The Saving of Bill Blewitt is a 1936 documentary film produced by Alberto Cavalcanti of the GPO Film Unit and directed by Harry Watt.

==Synopsis==
Intended as a celebration of the 75th anniversary of the Post Office Savings Bank, Watt's film eschewed conventional narration in favour of improvising a story around the villagers of Mousehole and the Cornish landscape they inhabit. The film's power of conviction owed much to the real-life Bill Blewitt, the village postmaster. Others recall him as having "a mesmeric gift of the gab, a glorious Cornish accent, twinkling blue eyes, a grin as broad as 'Popeye' and the charismatic charm of the Celt."

Set during the economic slump of the 1930s, the film follows two fishermen who have lost their boat but manage to save enough to buy another with the help of the Post Office Savings Bank. The inter-village squabbles and references to unemployment reflected the actual hardships of the Cornish fishing villages, whose pilchard industry had been suffered from Britain's refusal to trade with Mussolini's Italy.

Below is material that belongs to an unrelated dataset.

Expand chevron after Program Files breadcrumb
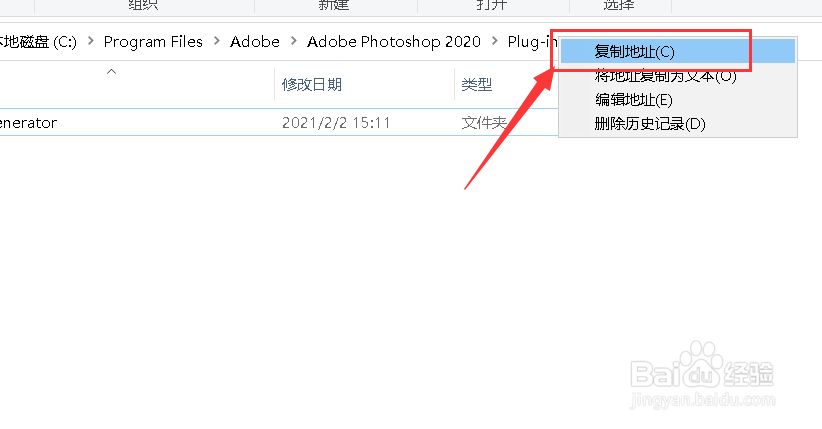 click(217, 41)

The film was shown around the whole of Britain, often at church halls and other meeting rooms and was generally well received. On its showing in the village of Mousehole itself, the Post Office Magazine reported that the film caused such excitement amongst villagers that much of the dialogue could not be heard above the chatter. At the end of a showing in nearby Penzance Bill Blewitt and his wife, who also appeared, stepped onto the stage to be greeted by deafening cheers and hand clapping.

==Cast==
- Bill Blewitt
- Villagers of Mousehole

==Critique==
Against this hardship, the film's promotion of saving with the Post Office occupies a rather ambiguous place. The administrators of the post office savings account are unreal and over-earnest comic figures. Their intrusions into what is an otherwise realistic story have a dream-like quality at odds with the film's otherwise gently comic flow.

==Influence==
Acclaimed by film maker Paul Rotha as the first 'story' documentary, The Saving of Bill Blewitt influenced populist Ealing comedies such as Whisky Galore! and the films of Mike Leigh. The real-life Bill Blewitt went on to appear in several other story-documentaries and wartime propaganda films as The Foreman Went to France and Harry's Watt's Nine Men.